Around the country there are a number of elections worth watching. In Maine, voters are heading to the polls to vote on whether or not to repeal a decision allowing Gay Marriage. In New Jersey there is a hotly contested Governor's race between incumbent Democratic Governor Jon Corzine and Republican challenger Chris Christie. In the Virginia Governor's race, Republican Bob McDonnell is expected to defeat Democrat Creigh Deeds.
However, the hot contest to watch today is taking place in New York's 23rd congressional district. A vote is being held today to fill the congressional seat vacated when Republican Congressman John McHugh accepted Barack Obama's invitation for him to serve as Secretary of the Army. Until very recently, it was a three way race in NY-23 between Democrat Bill Owens, Republican Dede Scozzafava, and Conservative Party candidate Doug Hoffman. While Owens has raised five times what Hoffman has raised from within his own congressional district, Hoffman has received a boost by being endorsed by former Alaska Governor Sarah Palin. Hoffman has close ties to the "tea-bagger" movement which calls for slashing taxes and small government.
This race took a surprising turn when Scozzafava suspended her campaign, left the race, and strongly endorsed Owens. To say that NY-23 has a history of backing moderate Republicans would be a gross understatement; this congressional district has seated Republicans since 1871! Last November McHugh was re-elected to a 9th term while the congressional district voted for Obama over McCain in the Presidential election.
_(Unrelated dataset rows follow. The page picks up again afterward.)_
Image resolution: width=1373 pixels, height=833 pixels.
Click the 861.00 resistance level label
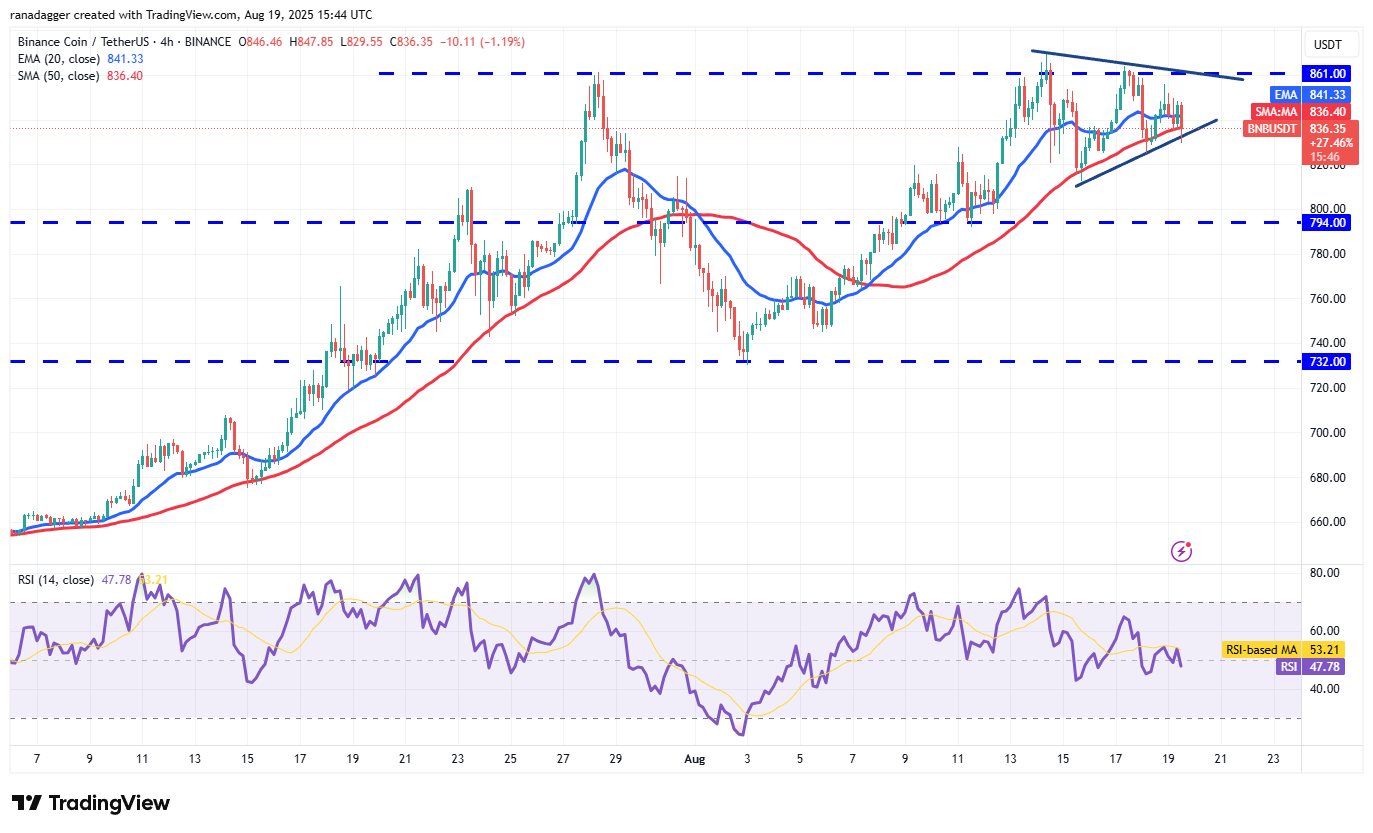1331,74
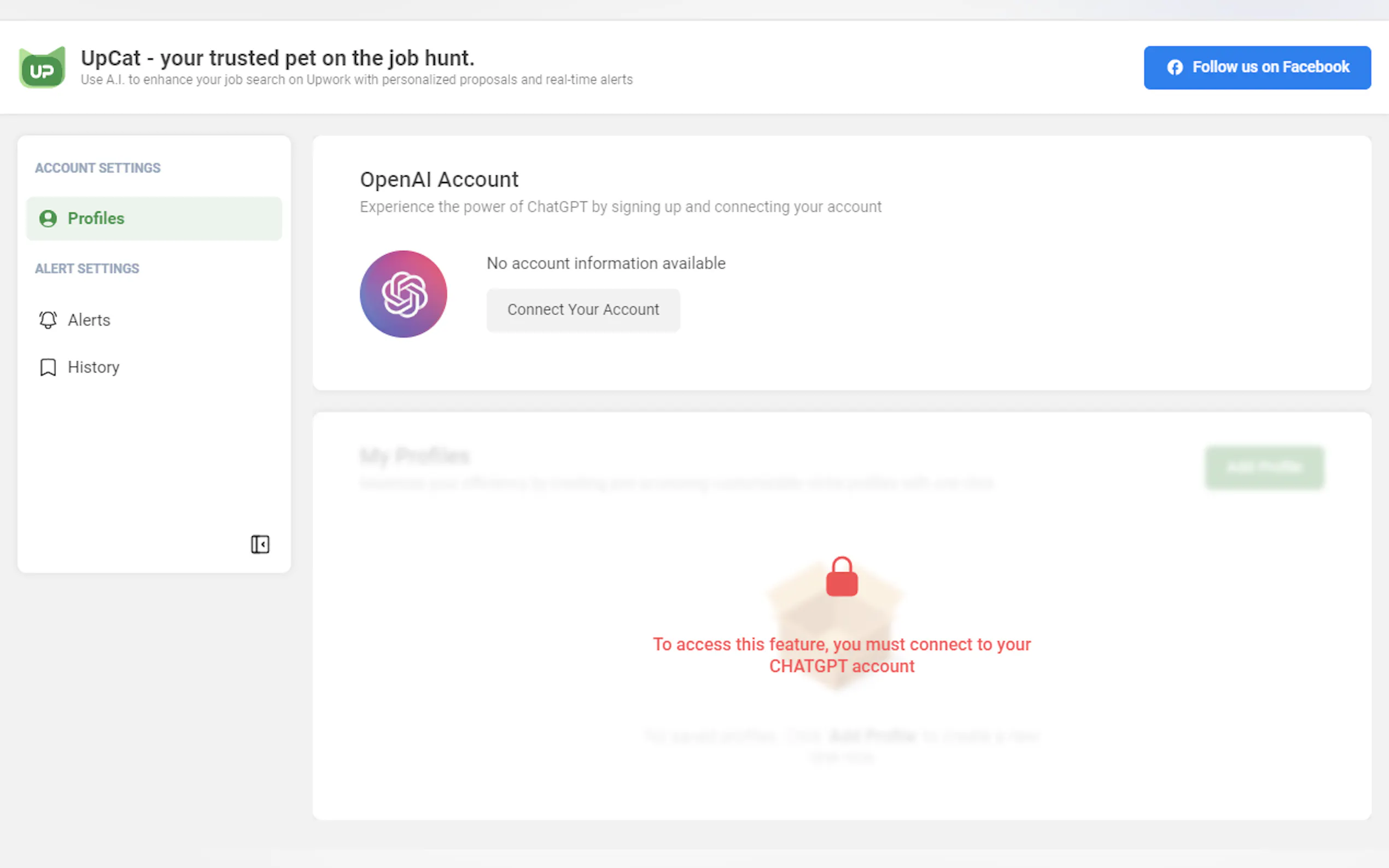Click the Account Settings section label
The width and height of the screenshot is (1389, 868).
coord(98,168)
The amount of time pundits have spent analyzing this race is probably more indicative of not having many elections to cover than of this contest being a bellwether of things to come. But, this race does raise some interesting questions: Would Scozzafava and Hoffman have split the votes of moderate to conservative Republicans giving Owens a better shot at victory? How much is Scozzafava's endorsement of Owens worth?
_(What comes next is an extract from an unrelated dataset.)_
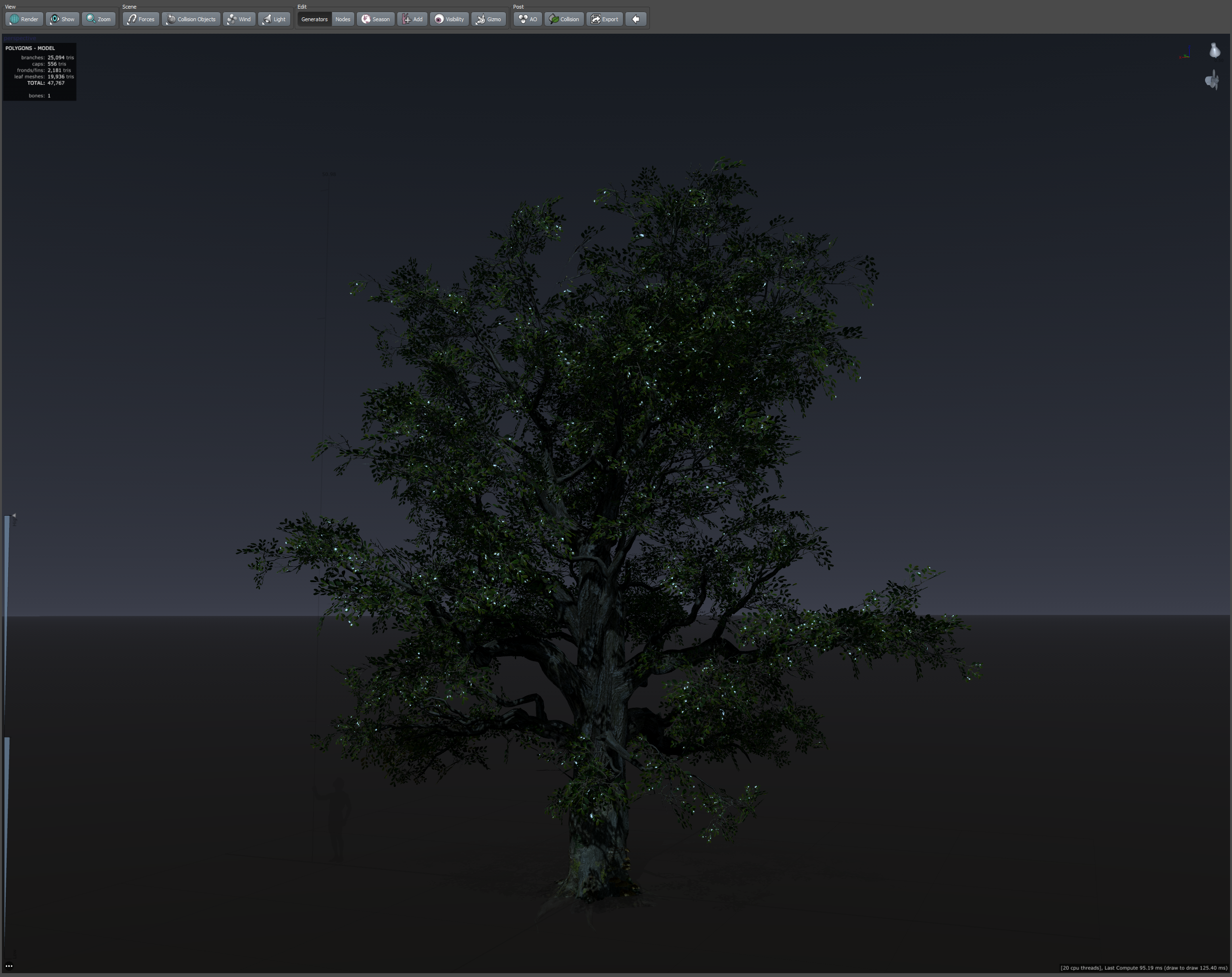Click the Zoom tool button
1232x977 pixels.
pyautogui.click(x=98, y=19)
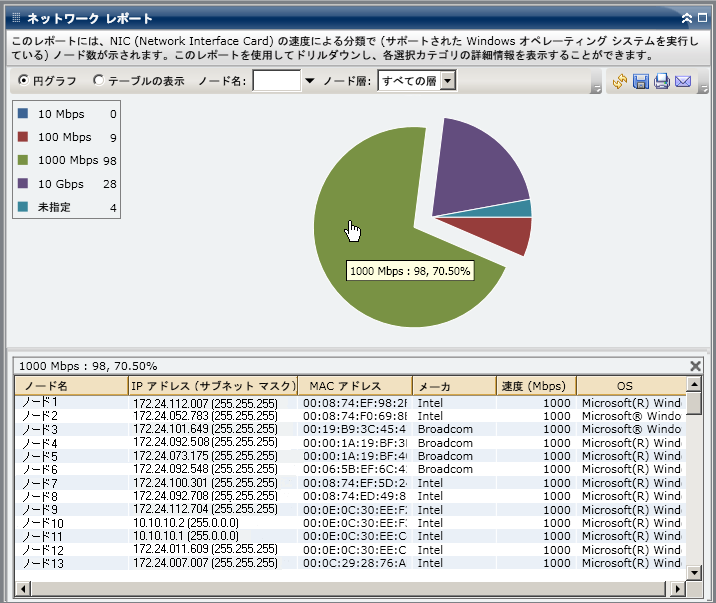Click the email report envelope icon

click(x=684, y=81)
While the "tea-baggers" will make a big deal if Hoffman wins, a victory by Hoffman does little more than keep the balance of Democrats and Republicans (256-177) in Congress intact. A victory by Owens would add a Democratic seat in a highly unlikely district.
If you have a chance to vote today, make sure you go. Even if there is not a race or an issue that stirs your passion still go and participate in our democracy.